[[ RECORDS FOR THE EXERCISE open ]]

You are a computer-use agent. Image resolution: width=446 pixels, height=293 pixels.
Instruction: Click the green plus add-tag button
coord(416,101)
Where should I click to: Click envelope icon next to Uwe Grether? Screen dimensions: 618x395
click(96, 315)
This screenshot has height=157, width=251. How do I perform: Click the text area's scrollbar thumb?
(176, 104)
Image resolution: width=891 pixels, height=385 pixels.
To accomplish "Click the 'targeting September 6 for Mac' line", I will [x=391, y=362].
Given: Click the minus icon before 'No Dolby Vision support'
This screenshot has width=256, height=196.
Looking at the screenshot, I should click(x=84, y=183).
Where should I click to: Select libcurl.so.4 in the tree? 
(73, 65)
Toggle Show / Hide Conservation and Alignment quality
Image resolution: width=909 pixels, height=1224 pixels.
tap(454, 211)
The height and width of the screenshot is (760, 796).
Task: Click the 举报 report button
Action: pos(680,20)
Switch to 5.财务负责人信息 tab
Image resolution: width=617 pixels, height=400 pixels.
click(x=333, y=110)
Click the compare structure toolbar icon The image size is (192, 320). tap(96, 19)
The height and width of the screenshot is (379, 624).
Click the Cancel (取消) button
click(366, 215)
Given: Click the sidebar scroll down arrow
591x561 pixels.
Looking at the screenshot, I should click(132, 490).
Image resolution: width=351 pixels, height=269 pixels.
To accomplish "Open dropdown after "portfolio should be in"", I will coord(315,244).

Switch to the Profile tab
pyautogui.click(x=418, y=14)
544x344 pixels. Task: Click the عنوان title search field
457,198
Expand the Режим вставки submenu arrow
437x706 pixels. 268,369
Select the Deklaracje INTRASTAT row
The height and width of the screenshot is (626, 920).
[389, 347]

[[ RECORDS FOR THE EXERCISE closed ]]

Task for the records above: copy every line in which the word "Given" occurs.

Given: Click the minus icon before 'No Dolby Vision support'
Given: Click the sidebar scroll down arrow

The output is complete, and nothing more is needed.